(Collected data entries)
========

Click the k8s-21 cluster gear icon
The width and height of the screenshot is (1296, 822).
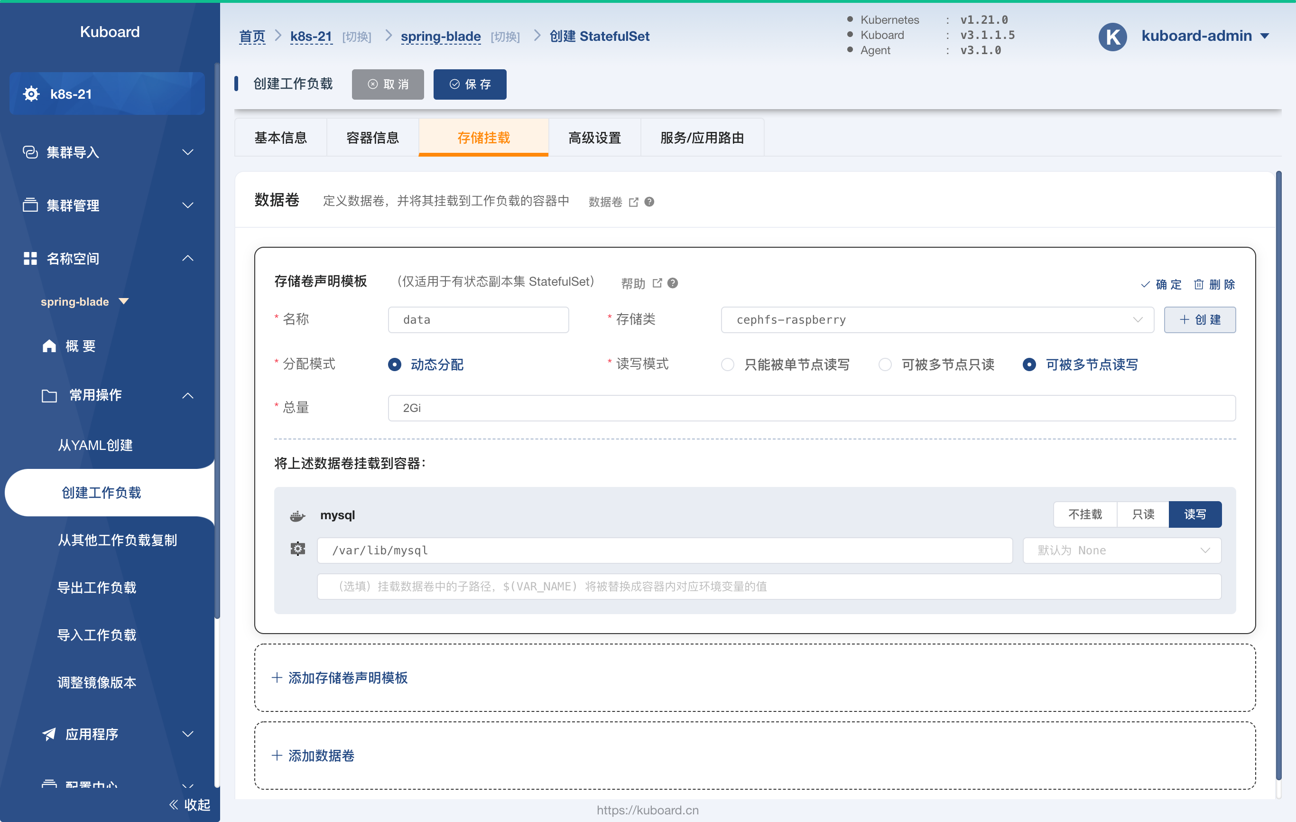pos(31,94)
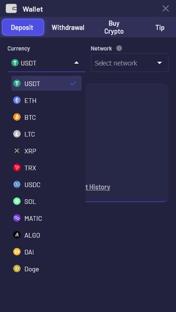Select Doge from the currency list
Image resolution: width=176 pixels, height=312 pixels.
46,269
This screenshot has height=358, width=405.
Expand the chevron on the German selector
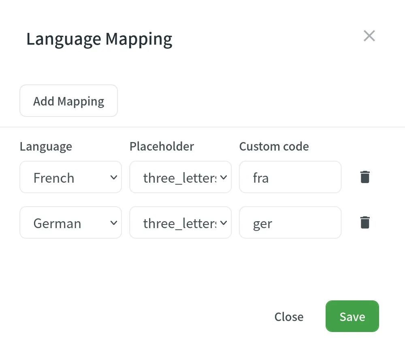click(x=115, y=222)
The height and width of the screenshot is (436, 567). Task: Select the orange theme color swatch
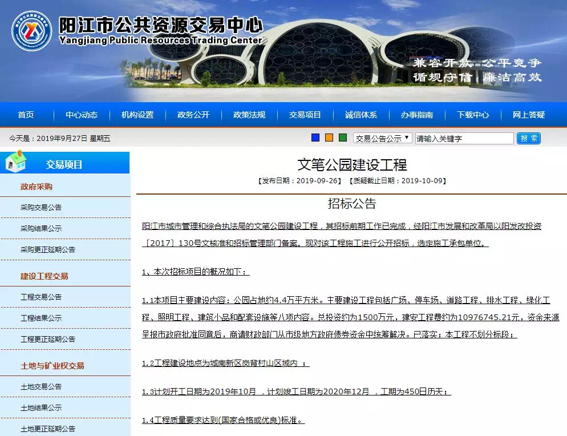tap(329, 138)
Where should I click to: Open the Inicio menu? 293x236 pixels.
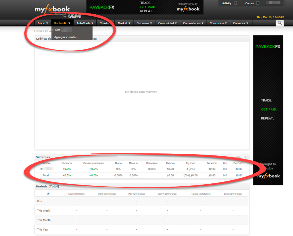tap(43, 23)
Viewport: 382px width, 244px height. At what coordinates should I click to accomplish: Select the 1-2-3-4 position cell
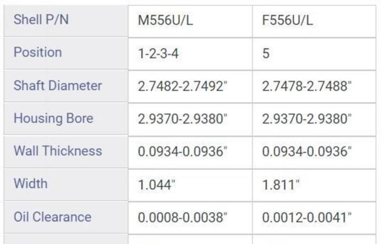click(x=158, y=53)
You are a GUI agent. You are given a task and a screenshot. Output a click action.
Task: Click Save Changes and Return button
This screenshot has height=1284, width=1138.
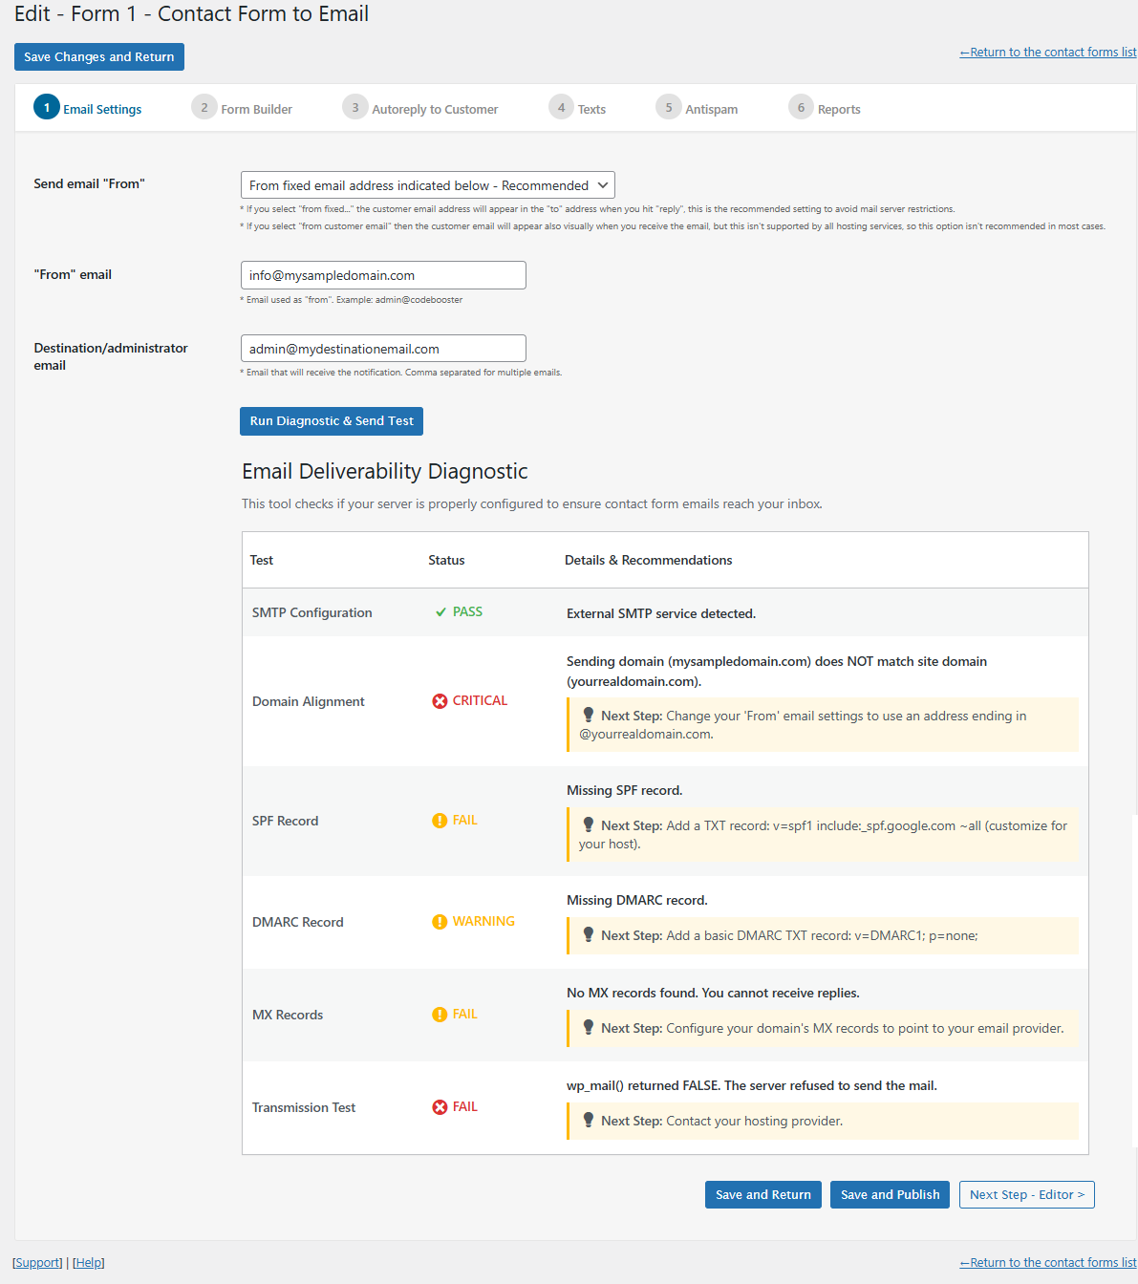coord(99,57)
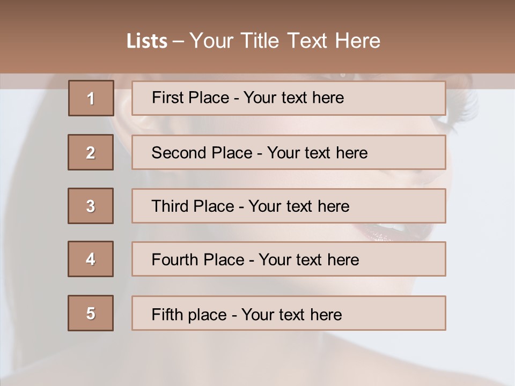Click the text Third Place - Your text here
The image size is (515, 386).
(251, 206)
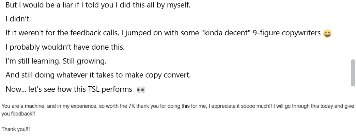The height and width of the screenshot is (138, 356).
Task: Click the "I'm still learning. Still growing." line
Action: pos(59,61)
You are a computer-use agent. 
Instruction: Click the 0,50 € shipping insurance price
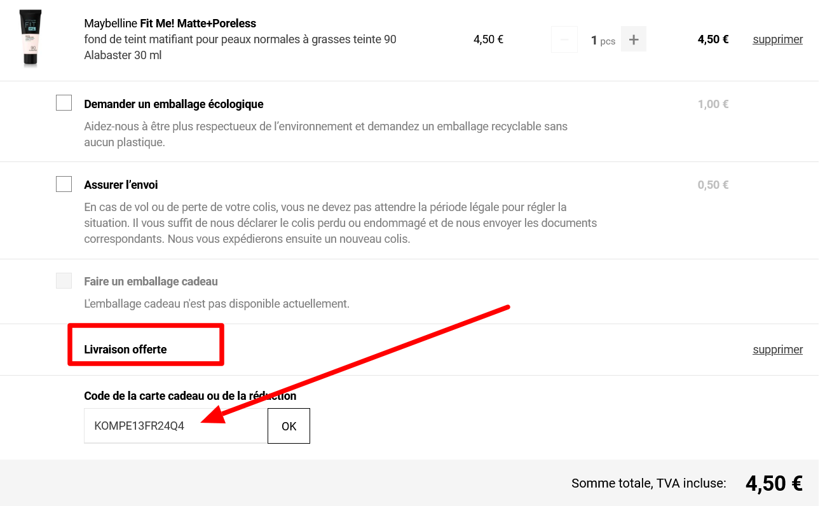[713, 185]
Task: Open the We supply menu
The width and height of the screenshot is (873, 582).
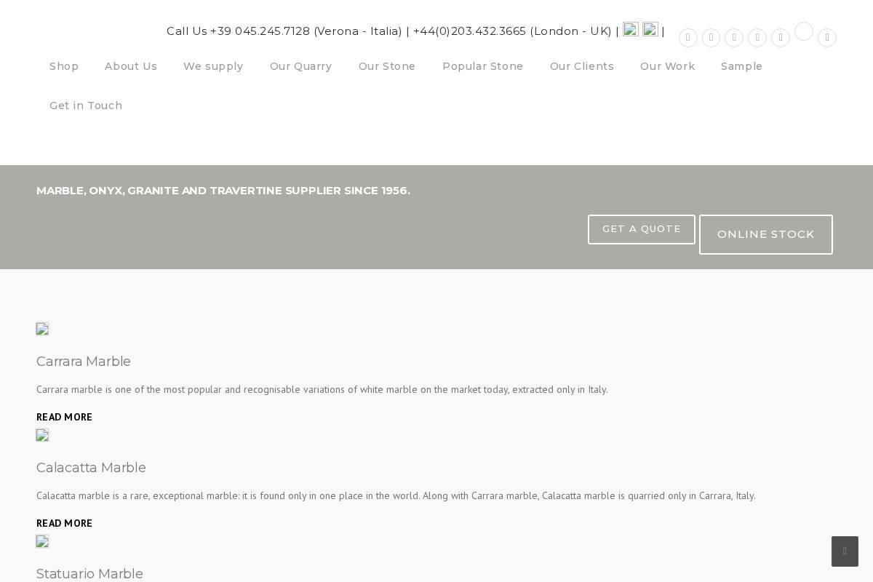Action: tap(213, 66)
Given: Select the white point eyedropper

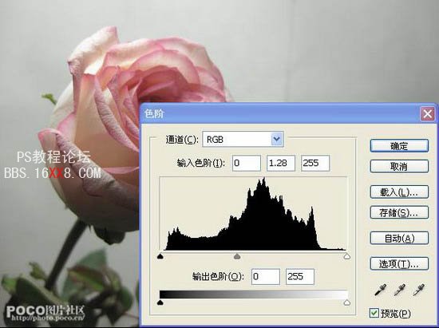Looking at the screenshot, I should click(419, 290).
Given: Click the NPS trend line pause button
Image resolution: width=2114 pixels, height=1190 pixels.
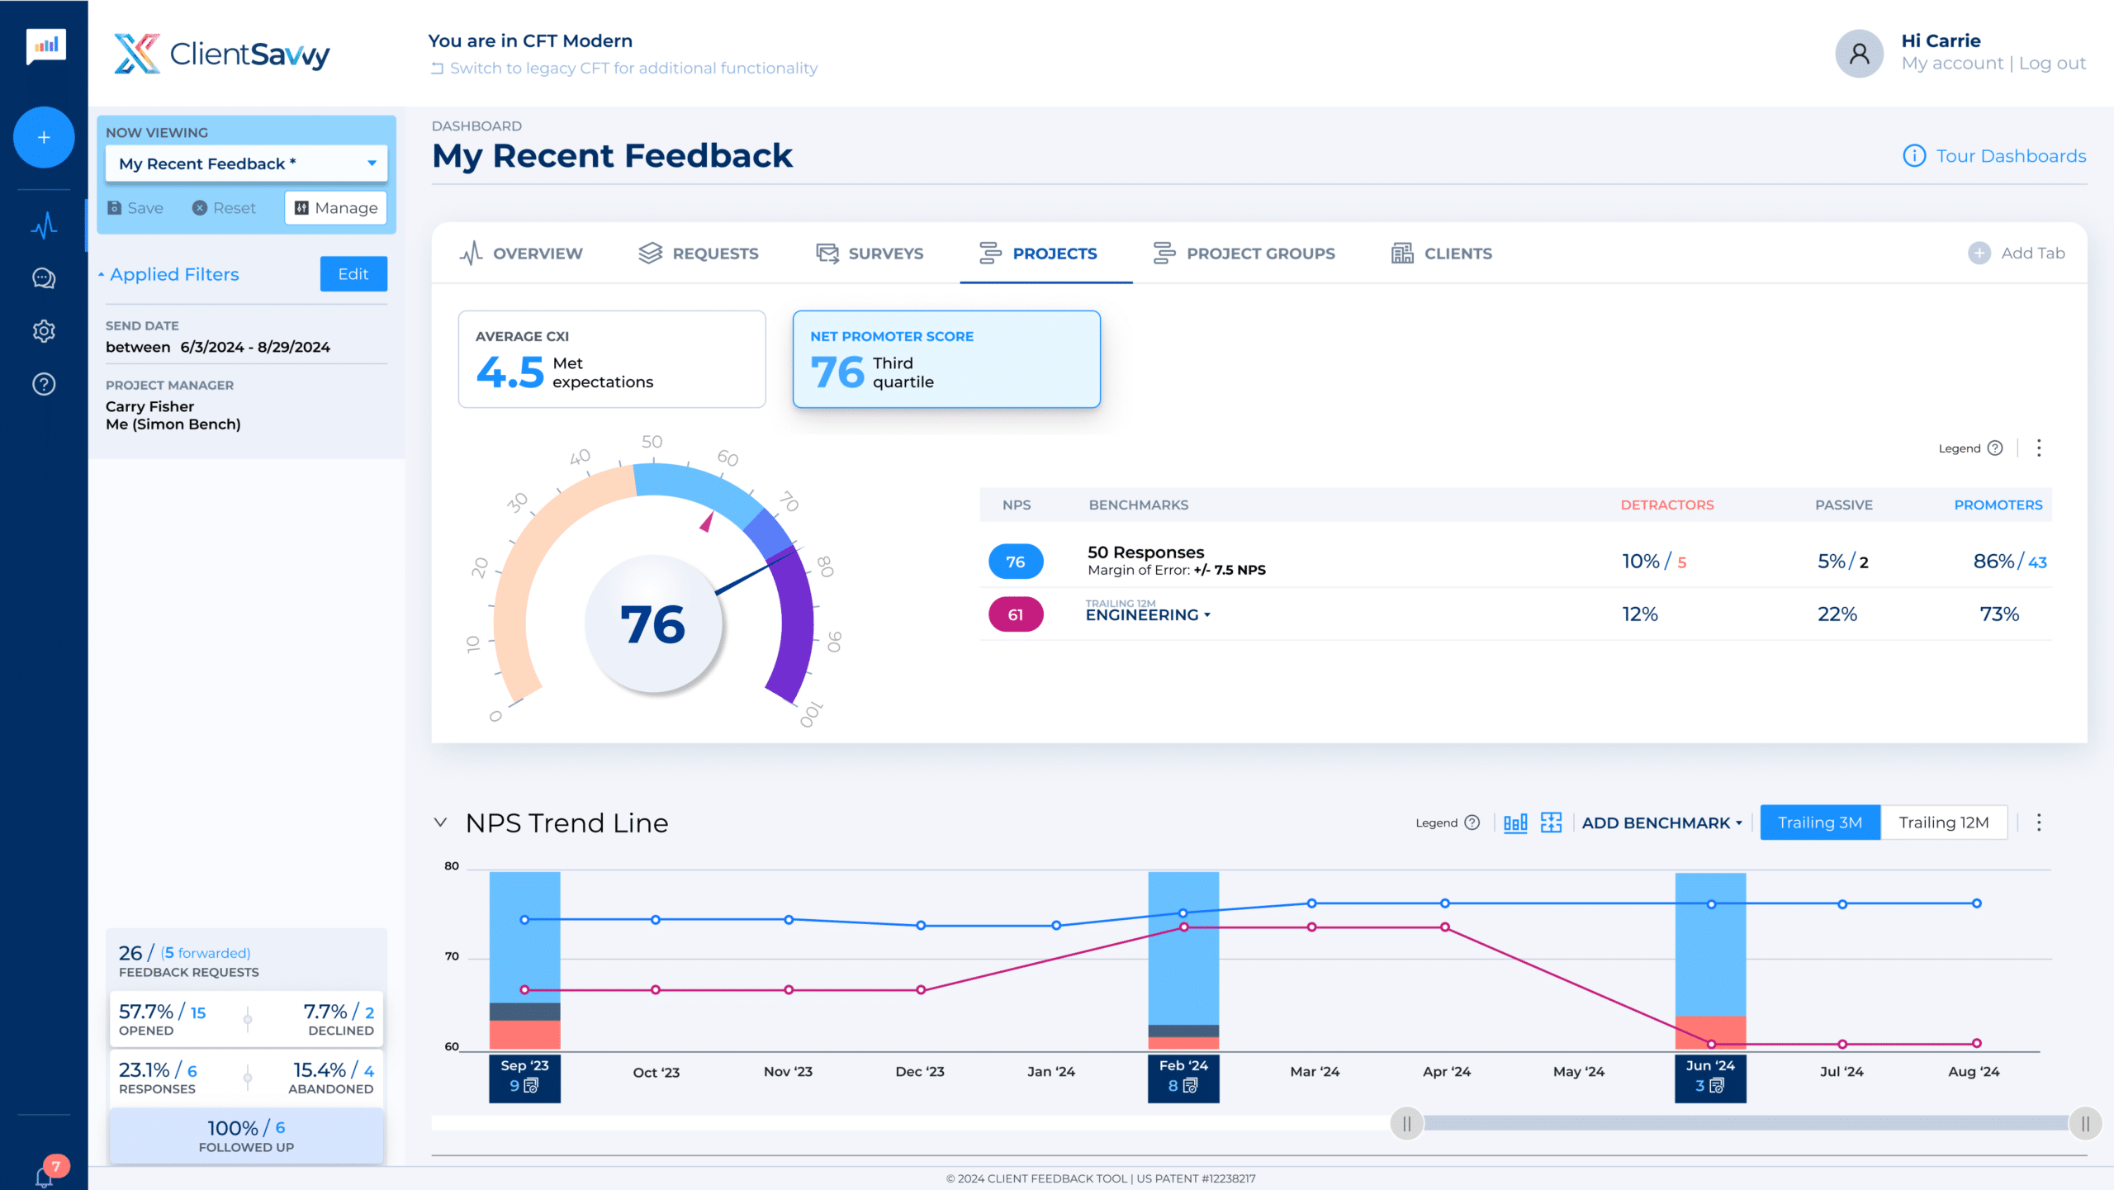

========

> [EXERCISE REQUIREMENTS]:
Look through the entries, and return every line that the word "agent" appears in.

> [EXERCISE RESULT]:
You are a GUI agent. You are given a task and a screenshot. Output a click action.
You are a computer-use agent. 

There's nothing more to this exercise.